The FX-603P could store 6,144 steps. Data could be stored in 110 memory register. The FX-603P series supported 20 labels for programs and subroutines called P0 .. P19 - twice the amount of the predecessor models. Each program or subroutine could have up to 10 local labels called LBL0 .. LBL9 for jumps and branches.

The FX-603P supported indirect addressing both for memory access and jumps and therefore programming model could be considered Turing complete.

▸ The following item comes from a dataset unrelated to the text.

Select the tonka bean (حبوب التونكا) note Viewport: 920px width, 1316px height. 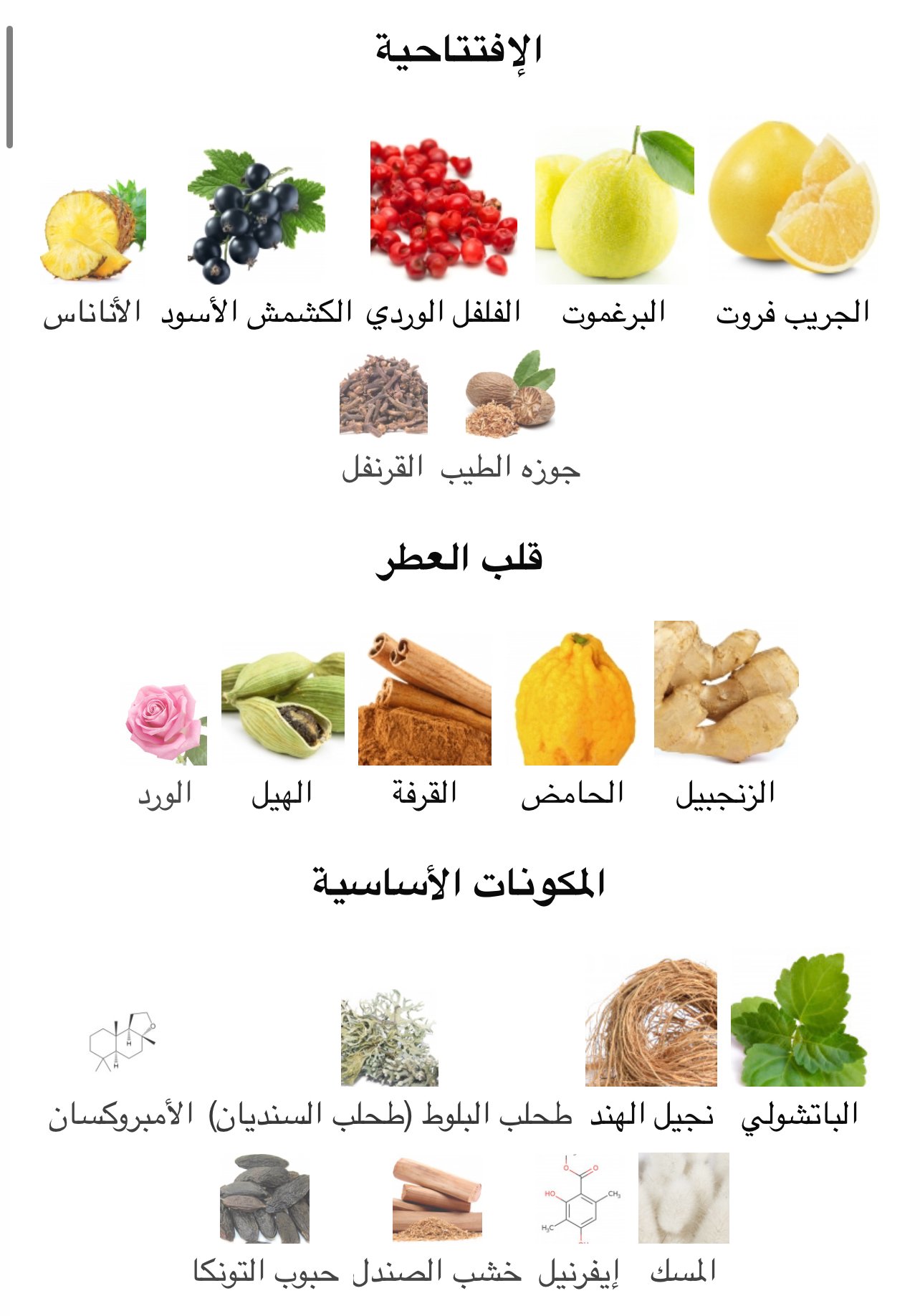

The FX-603P was backward-compatible with the FX-602P could load FX-602P programs from Compact Cassette.

===Programming example===
Here is a sample program that computes the factorial of an integer number from 2 to 69. For 5!, you'll type 5 P0 and get the result, 120. With the additional alpha output the program is 14 byte long.

| Key-code | Comment |
|---|---|
| MODE2 | Change to mode 2 to enable editing of program areas P0 to P19 |
| P0 | From the program list, press P0 button to start editing the program area P0 |
| ALPHAn!=ALPHA | output "n!=" in first row of display. Result will be shown in 2nd line |
| HLT | waits for user input, user types in number and presses EXE button to continue program |
| Min00 | stores the value typed in by the user in register M00 |
| 1 | put 1 in current immediate register so there is a value to multiple with |
| LBL0 | label for the loop |
| * | multiply |
| MR00 | by n |
| DSZ GOTO0 | decrements M00 and back to LBL0 until M00=0 |
| = | end of loop, the machine has calculated $1 \times n \times ( n - 1) \times \cdots \times 2 \times 1 =n!$ |

==Interface==

The FX-603P used the same FA-6 interface as used by the Casio FX-840P, Casio FX-841P, Casio FX-850P, Casio FX-860P, Casio FX-860Pvc, Casio FX-870P, Casio FX-880P, Casio FX-890P, Casio VX-1, Casio VX-2, Casio VX-3, Casio VX-4, Casio Z-1 and Casio Z-1GR programmable calculator and pocket computers. This interface features a Kansas City standard Compact Cassette interface, a Centronics printer port and a RS-232 interface.